══ Material for this task ══

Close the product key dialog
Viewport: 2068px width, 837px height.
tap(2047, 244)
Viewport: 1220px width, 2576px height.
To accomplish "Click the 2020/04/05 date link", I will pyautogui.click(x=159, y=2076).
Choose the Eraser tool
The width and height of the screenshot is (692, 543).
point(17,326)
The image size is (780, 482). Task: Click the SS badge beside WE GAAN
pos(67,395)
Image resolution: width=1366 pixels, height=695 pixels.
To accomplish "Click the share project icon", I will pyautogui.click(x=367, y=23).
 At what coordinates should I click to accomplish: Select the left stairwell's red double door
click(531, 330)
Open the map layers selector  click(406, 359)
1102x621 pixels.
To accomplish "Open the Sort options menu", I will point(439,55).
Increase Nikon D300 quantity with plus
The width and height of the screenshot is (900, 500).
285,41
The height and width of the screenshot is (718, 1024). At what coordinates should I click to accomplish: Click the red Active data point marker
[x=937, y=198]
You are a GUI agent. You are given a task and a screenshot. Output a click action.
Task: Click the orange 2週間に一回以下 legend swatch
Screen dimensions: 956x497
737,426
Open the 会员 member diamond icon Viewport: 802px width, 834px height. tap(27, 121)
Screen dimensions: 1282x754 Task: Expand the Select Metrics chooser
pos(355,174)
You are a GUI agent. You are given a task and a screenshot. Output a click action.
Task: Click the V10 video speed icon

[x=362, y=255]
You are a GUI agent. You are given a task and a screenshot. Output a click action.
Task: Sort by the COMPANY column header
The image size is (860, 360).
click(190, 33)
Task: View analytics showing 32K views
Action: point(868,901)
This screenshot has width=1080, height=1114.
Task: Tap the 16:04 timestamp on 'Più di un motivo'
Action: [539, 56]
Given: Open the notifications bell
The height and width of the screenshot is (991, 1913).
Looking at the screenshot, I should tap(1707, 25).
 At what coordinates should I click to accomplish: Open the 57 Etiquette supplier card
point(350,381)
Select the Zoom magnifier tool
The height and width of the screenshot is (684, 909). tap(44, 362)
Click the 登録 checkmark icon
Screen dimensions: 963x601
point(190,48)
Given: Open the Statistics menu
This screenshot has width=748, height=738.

═══

In the data above, find the line containing "Screen dimensions: 1282x754", then copy it and every later line exactly.

Screen dimensions: 1282x754 Task: Expand the Select Metrics chooser
pos(355,174)
You are a GUI agent. You are given a task and a screenshot. Output a click action.
Task: Click the V10 video speed icon

[x=362, y=255]
You are a GUI agent. You are given a task and a screenshot. Output a click action.
Task: Sort by the COMPANY column header
The image size is (860, 360).
click(190, 33)
Task: View analytics showing 32K views
Action: point(868,901)
This screenshot has width=1080, height=1114.
Task: Tap the 16:04 timestamp on 'Più di un motivo'
Action: [539, 56]
Given: Open the notifications bell
The height and width of the screenshot is (991, 1913).
Looking at the screenshot, I should tap(1707, 25).
 At what coordinates should I click to accomplish: Open the 57 Etiquette supplier card
point(350,381)
Select the Zoom magnifier tool
The height and width of the screenshot is (684, 909). tap(44, 362)
Click the 登録 checkmark icon
Screen dimensions: 963x601
point(190,48)
Given: Open the Statistics menu
This screenshot has width=748, height=738.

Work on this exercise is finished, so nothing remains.